The unguarded deposit gate

S. Murlidharan

THE Public Provident Fund Act as well as the scheme made thereunder (PPF regime) permits an individual to subscribe to a PPF account on his/her own behalf or on behalf of a minor of whom he/she is the guardian. This then precludes subscription on behalf of one's spouse or for that matter anyone else. The only exception brooked is subscription on behalf of a Hindu undivided family (HUF) and association of persons or body of individuals of which the individual is a member.

The Income-tax Act, 1961, on the other hand, contemplates a situation where an individual can deposit into a PPF account standing in the name of the individual, his/her spouse or any child of such individual in order to be eligible for deduction of the amount so invested in terms of Section 80C thereof.

Does the I-T Act then run counter to the express mandate of the PPF regime? The regime does not seem to contain any mechanism to prevent subscription in violation of its diktat. A bank manager would have no means of ensuring that the subscriptions into the PPF accounts under his custody are made only by the account-holders or their guardians in case of minor account-holders. In fact, under the extant banking norms, deposits into accounts are left unregulated with anyone free to deposit whatever he wants to, provided he knows the account number of the persons for whose benefit he wants to deposit. The PPF regime says that "any individual may, on his behalf or on behalf of a minor of whom he is the guardian, subscribe to the Public Provident Fund any amount not less than Rs 500 and not more than Rs 70,000 in a year."

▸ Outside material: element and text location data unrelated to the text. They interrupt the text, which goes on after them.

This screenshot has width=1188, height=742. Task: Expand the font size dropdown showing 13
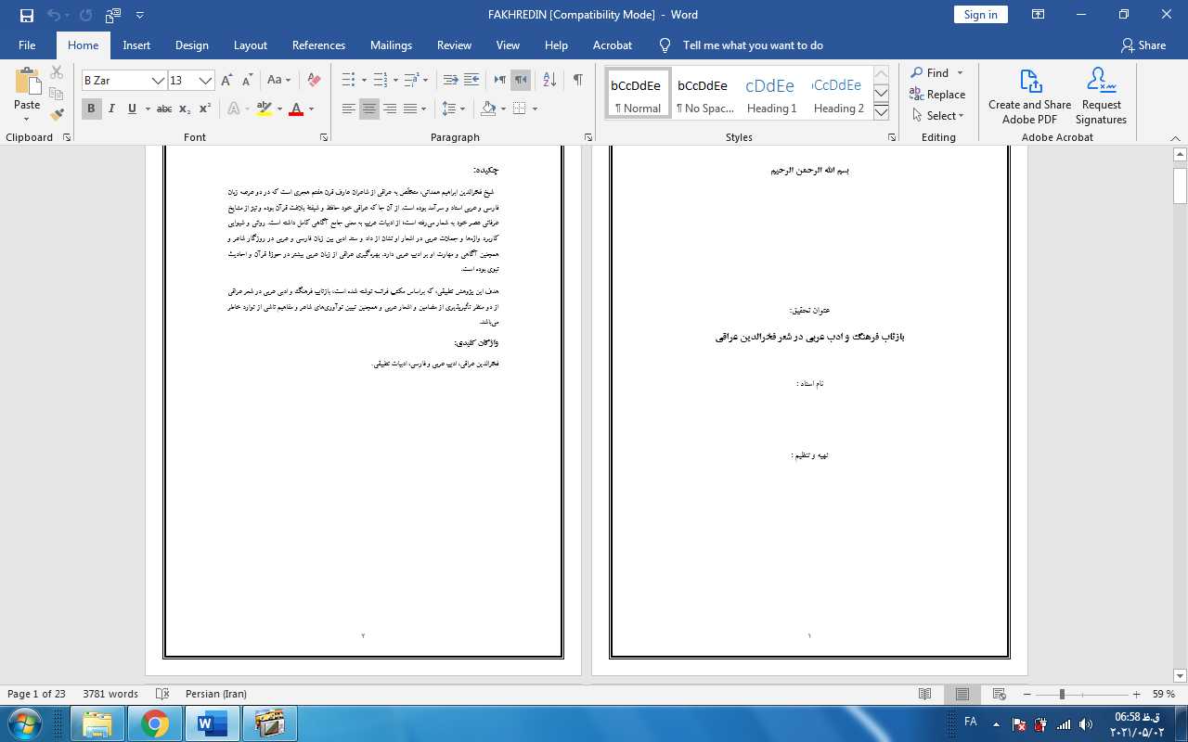(205, 81)
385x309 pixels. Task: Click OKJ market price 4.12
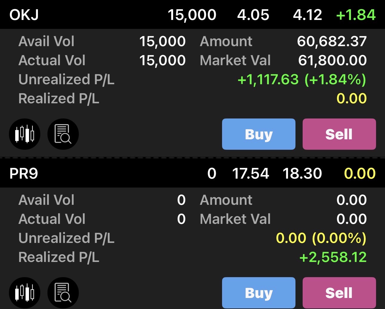(x=307, y=15)

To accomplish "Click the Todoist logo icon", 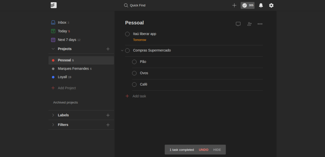I will click(53, 5).
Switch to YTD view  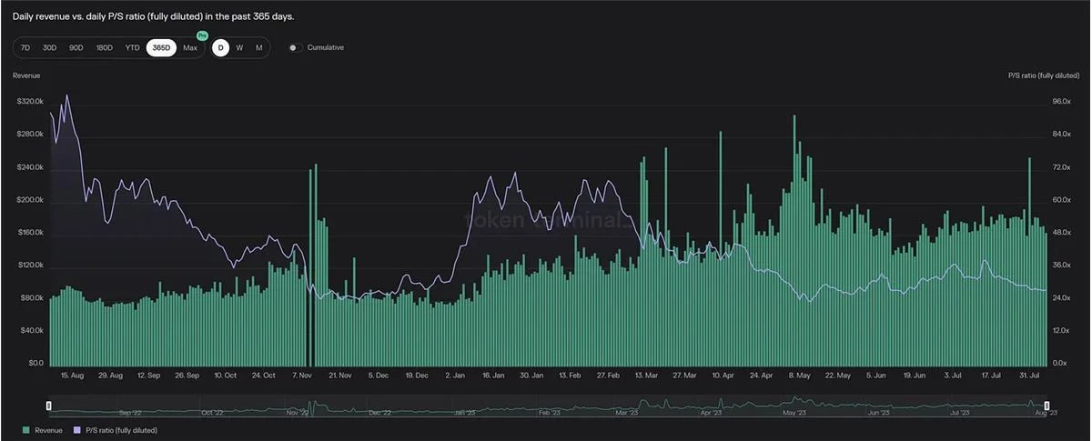(x=133, y=47)
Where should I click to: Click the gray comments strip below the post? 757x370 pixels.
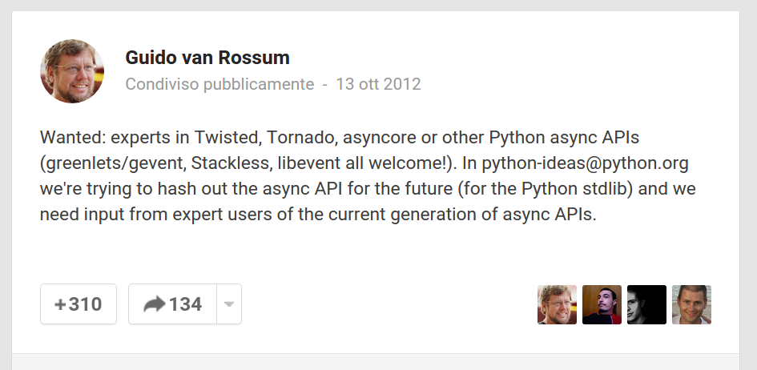376,362
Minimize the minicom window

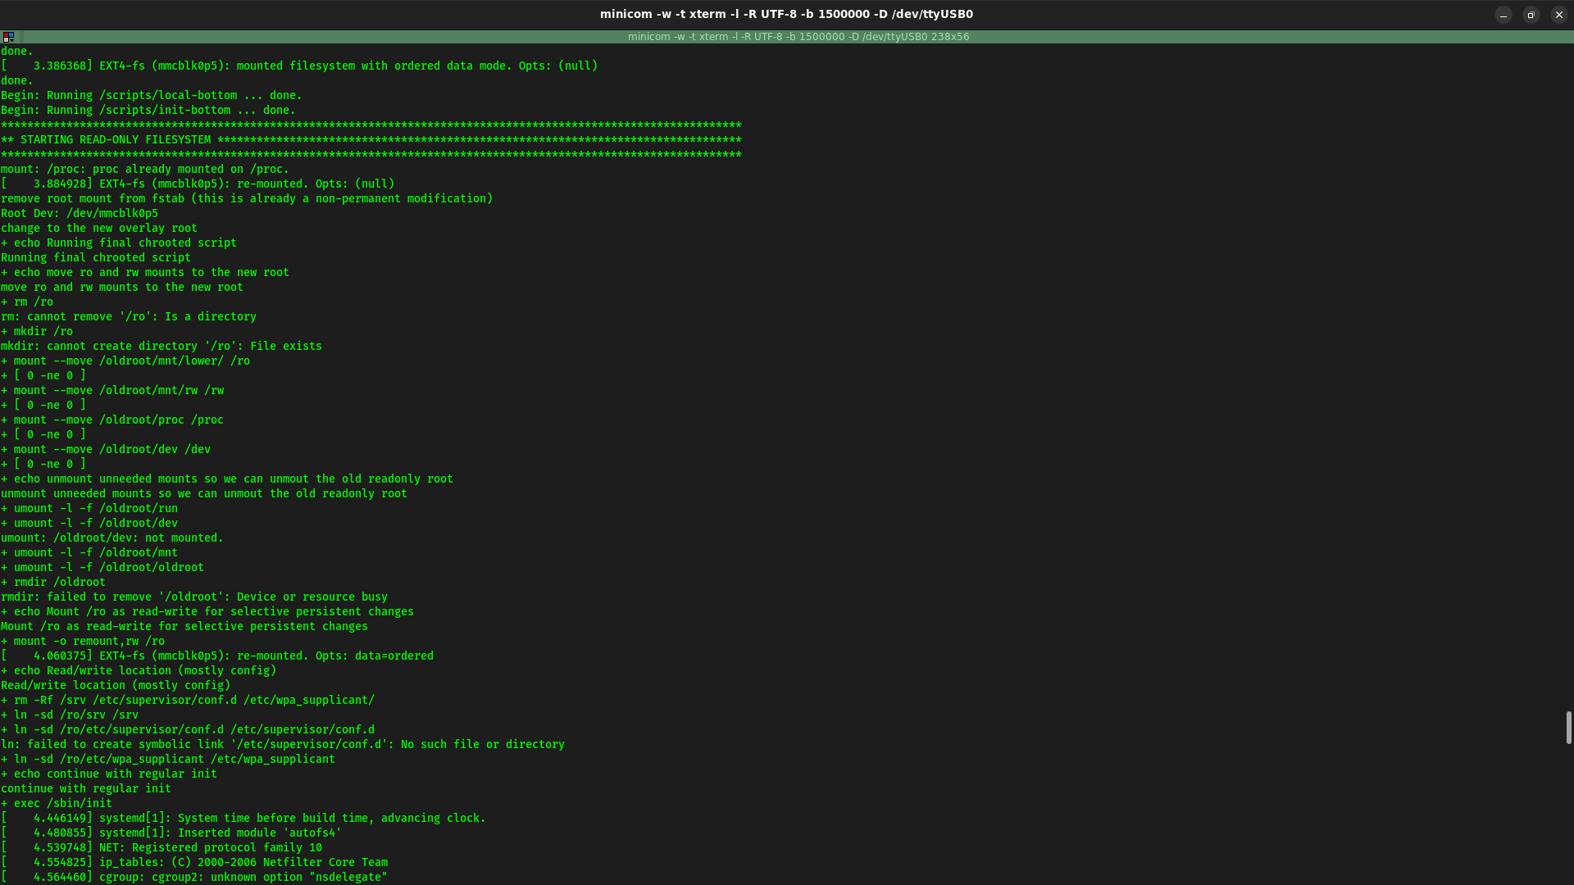1503,15
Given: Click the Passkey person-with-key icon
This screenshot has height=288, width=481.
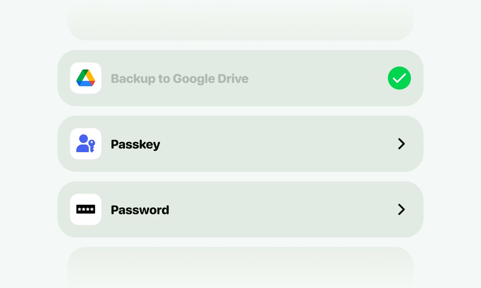Looking at the screenshot, I should 85,144.
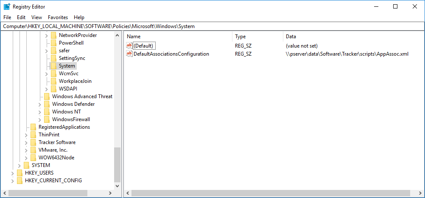Expand the WcmSvc tree node
425x198 pixels.
(47, 74)
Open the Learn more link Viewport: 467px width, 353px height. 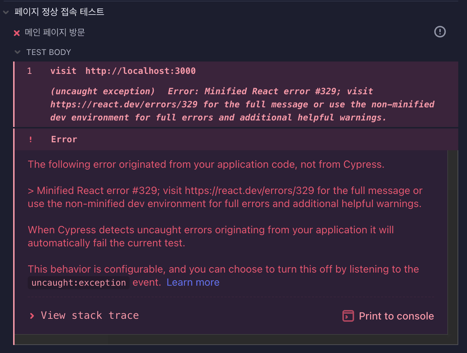pos(193,282)
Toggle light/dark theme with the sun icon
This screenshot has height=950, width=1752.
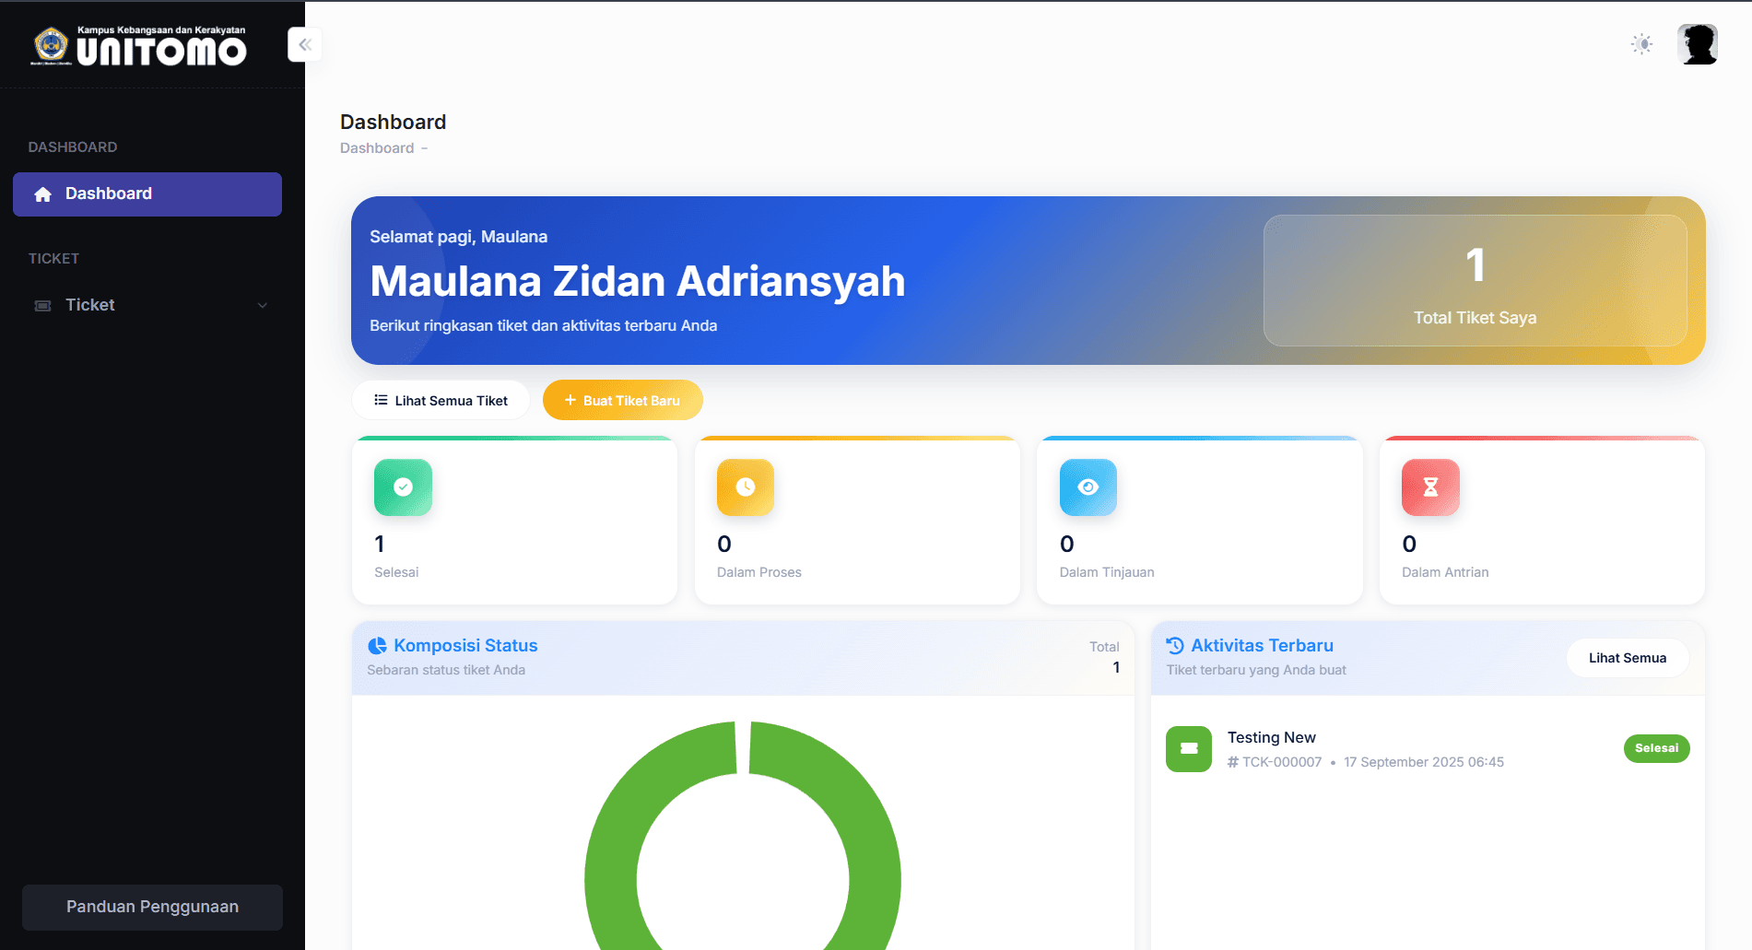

Is the upper limit of Rs 70,000 for both the individual and the minor he is guardian of put together? From the language of the PPF provision, it appears the limit is for both of them put together.

The I-T Act itself does not put any ceiling in this regard except that it has placed an overall ceiling of Rs 1 lakh as being eligible for deduction from the gross total income under Section 80C.

Will it then be possible for an individual to contribute Rs 50,000 each to his own and his wife's PPF accounts and claim the entire amount of Rs 1 lakh as deduction from his gross total income assuming these are his only savings under Section 80C?

This would be within the limit of Rs 70,000 per account laid down by the PPF regime and may pass muster assuming the PPF authorities are not serious about enforcing their own code — one cannot invest on anyone else's behalf save minor.

The language of clause (v) of sub-section (2) of Section 80C, which reads as follows, may scuttle this ambitious claim:

"... contribution to any provident fund set up by the Central Government and notified by it in this behalf in the Official Gazette, where such contribution is to an account standing in the name of any person specified in sub-section (4)." As said earlier, sub-section (4) permits deposits into accounts standing in the name of self, spouse and children. But the use of the term `an account' suggests that an individual will get tax benefit only in respect of deposit into an account standing in the name of any one of the eligible persons.

In other words, if one has deposited into his own as well as into the account of his better-half, as in the case of the example in hand, the tax benefit is only in respect of contributions to either of the two accounts.